Sie erfahren bloß offenbar oft nicht, dass die Möglichkeit besteht. In Frankreich und in Großbritannien sei das Verwenden von Gebrauchtteilen dagegen bereits etabliert, so Lauterwasser. „In Deutschland haben wir aus unserer Sicht noch Nachholbedarf. Wir brauchen einen funktionierenden Markt für Gebrauchtteile für ein nachhaltiges, grünes Schadenmanagement, gerade angesichts der aktuellen Lieferschwierigkeiten bei Ersatzteilen.“
Ein frommer Wunsch.
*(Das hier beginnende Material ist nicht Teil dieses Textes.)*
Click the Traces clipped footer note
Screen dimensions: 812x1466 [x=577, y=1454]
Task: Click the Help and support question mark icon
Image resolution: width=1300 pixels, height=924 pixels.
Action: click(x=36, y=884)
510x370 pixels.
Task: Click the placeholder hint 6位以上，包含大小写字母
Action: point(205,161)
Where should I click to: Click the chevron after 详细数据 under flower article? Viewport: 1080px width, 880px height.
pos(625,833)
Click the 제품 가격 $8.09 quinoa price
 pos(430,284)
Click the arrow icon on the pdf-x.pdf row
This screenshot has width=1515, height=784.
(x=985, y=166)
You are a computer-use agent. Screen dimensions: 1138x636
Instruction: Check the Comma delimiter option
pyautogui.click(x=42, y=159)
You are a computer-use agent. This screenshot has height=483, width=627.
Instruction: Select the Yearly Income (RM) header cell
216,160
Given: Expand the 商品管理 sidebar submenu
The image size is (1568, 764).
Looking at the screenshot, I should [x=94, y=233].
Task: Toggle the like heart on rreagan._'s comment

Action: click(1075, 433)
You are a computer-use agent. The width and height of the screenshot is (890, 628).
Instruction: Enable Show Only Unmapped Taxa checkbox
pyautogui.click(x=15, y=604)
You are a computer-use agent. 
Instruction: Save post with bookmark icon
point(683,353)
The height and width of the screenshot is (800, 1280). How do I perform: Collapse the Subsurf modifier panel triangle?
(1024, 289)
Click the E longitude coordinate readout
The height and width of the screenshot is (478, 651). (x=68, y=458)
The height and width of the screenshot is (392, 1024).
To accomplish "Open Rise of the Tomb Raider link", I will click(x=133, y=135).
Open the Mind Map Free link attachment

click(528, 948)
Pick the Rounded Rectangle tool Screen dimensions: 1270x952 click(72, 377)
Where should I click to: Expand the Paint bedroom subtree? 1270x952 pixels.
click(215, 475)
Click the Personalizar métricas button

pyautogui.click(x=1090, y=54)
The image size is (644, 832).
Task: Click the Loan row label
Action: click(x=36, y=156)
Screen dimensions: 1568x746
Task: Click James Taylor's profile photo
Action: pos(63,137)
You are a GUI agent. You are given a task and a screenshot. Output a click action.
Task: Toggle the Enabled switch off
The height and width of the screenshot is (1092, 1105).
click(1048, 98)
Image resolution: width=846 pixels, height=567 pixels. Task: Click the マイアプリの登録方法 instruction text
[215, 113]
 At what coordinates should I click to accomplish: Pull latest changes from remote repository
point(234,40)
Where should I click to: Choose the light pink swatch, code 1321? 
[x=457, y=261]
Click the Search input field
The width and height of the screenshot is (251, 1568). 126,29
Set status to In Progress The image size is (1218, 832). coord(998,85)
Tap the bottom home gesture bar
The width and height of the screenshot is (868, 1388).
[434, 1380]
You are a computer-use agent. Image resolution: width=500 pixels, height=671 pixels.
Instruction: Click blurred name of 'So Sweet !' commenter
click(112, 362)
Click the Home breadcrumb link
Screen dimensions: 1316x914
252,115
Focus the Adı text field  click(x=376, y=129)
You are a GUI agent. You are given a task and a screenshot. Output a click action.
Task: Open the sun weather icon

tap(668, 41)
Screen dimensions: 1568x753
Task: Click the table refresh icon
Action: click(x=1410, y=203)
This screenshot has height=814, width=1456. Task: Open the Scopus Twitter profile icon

Denn der Designschutz sichert Autoherstellern ein Monopol auf sichtbare Karosserieersatzteile. „Autofahrer und Werkstätten können viele Ersatzteile nur vom Hersteller des Autos kaufen, es gibt auf diesem Markt keinen freien und fairen Wettbewerb“, sagt die stellvertretende GDV-Hauptgeschäftsführerin Anja Käfer-Rohrbach.
Bei neuen Modellen ist dieses Monopol zwar inzwischen etwas gelockert, doch die bestehenden Rechte der Autohersteller gelten im Prinzip noch bis ins Jahr 2045. Da heißt es also Verhandeln für die Versicherer, damit die Hersteller wenigstens mehr grüne Reparaturen ermöglichen sowie Menge und Umfang der Gebrauchtteile erhöhen.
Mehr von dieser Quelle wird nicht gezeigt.